**Instructions for the task**
Search the data below for "pixels"; list each line that holds it.

**Record extracts**
§ §

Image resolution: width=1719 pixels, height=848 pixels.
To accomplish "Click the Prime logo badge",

§ §

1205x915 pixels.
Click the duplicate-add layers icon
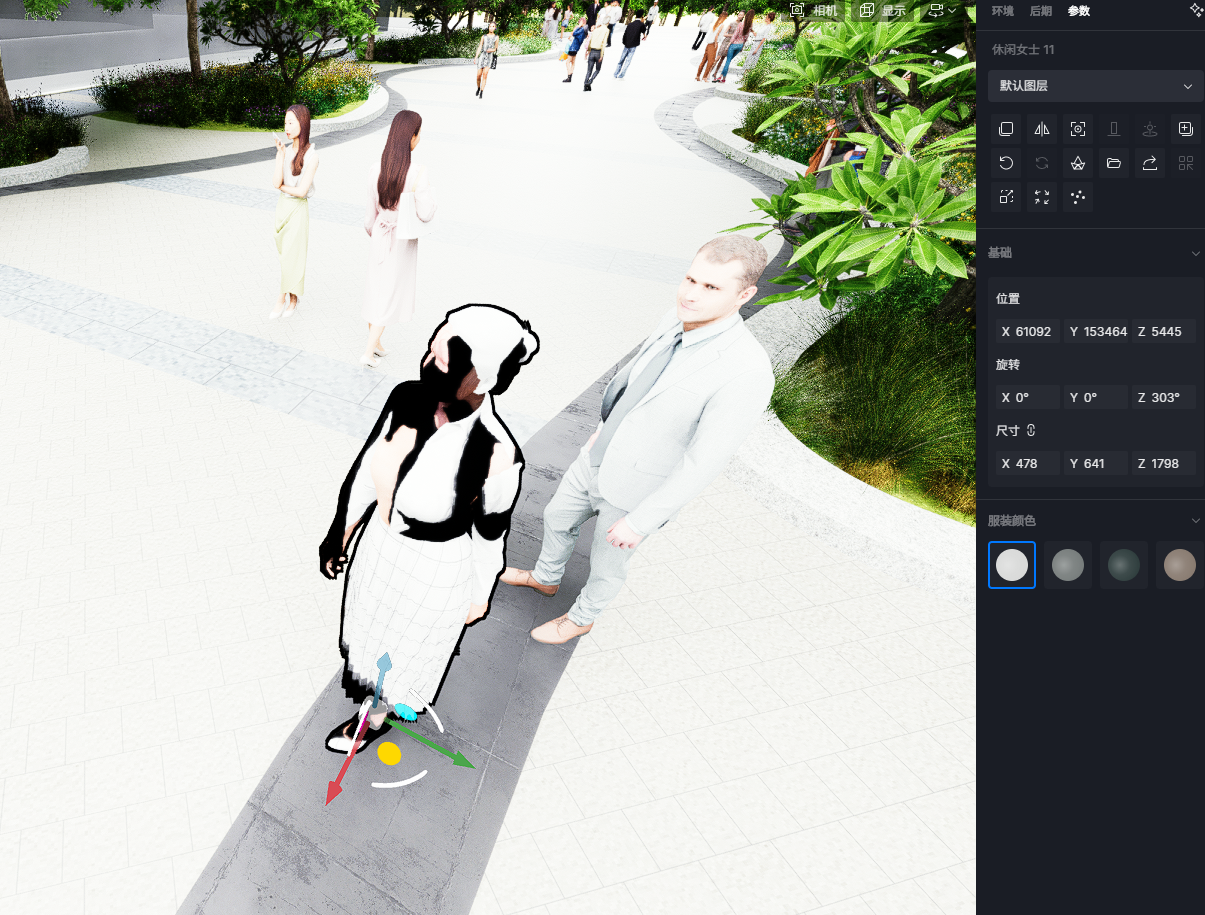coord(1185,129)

§ §

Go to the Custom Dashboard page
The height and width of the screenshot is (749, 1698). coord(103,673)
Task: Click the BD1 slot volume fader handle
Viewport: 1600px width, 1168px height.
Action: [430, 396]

§ §

**Exercise solution**
Image resolution: width=1719 pixels, height=848 pixels.
1205x915 pixels.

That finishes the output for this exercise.